Both have their advantages. I view Articulate as rapid development software, Lectora as more advanced. Both import Flash objects.
Some positives re: Articulate:
1. Articulate Presenter is really a PowerPoint plug-in. It's great if you are creating content of sufficient quality, look and feel, etc., within PPT, and the animations and effects within PPT are sufficient. Assuming you have the Articulate suite, you have Question Maker for testing, Engage for interactions (although if you have Flash, that may not be needed).
2. It compresses your audio further to reduce file size. Note: test audio by publishing to verify final output. Especially MP3s, since those are already compressed.
Some negatives re: Articulate:
1. It resizes PPT pages and imported images to fit the Articulate display (720 x 540). This can affect window screen captures. I generally work in PPT at 75% to simulate published size.
2. If you have to correct something, you have to re-publish the entire course.
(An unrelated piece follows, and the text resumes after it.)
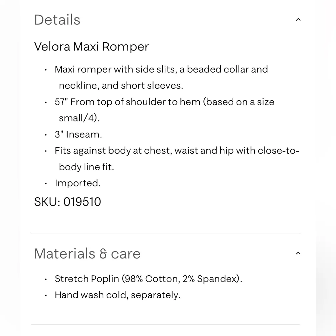Click the Imported detail text
This screenshot has height=336, width=336.
78,183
Some positives re: Lectora:
1. By its nature, much more advanced. Variables, built in testing, etc. I enjoy working in it.
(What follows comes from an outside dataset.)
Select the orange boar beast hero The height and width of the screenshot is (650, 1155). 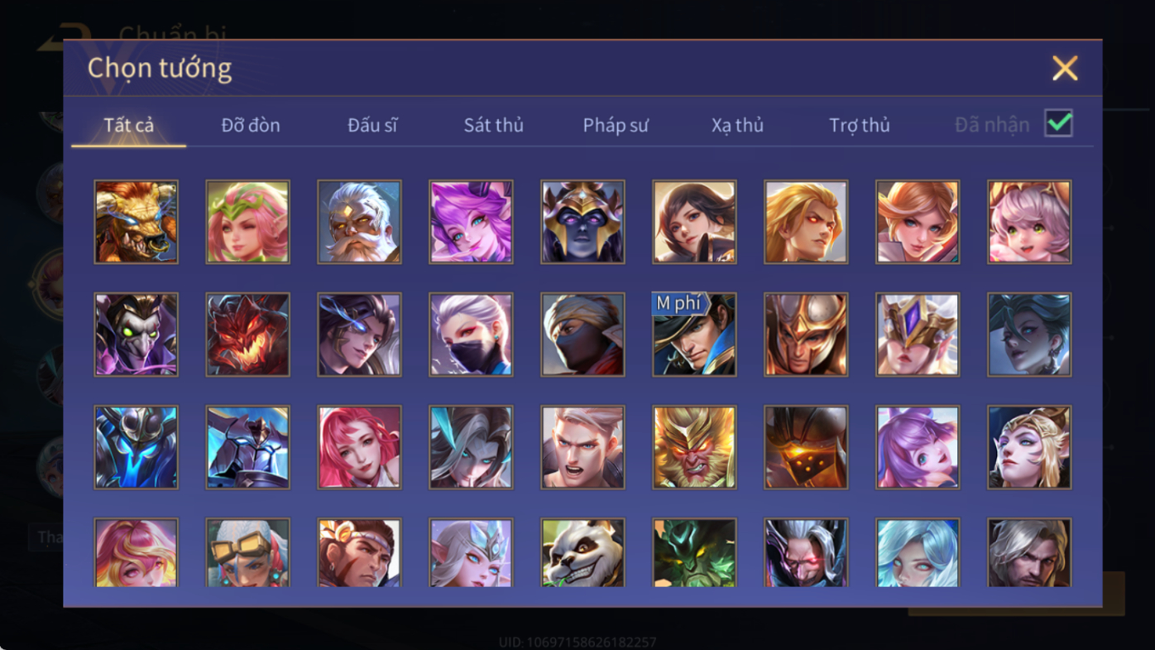(136, 222)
2. Ability to accept information from Flash files.
3. What you see at 100% in Lectora is what you should see published.
4. No further compression of audio files. This can be good or bad - good re: quality, bad re: file size can be large.
5. If you need to just correct one page or imported object, you can just publish what has been updated. Note: if you change the number of pages being tracked by page count, you need to republish all.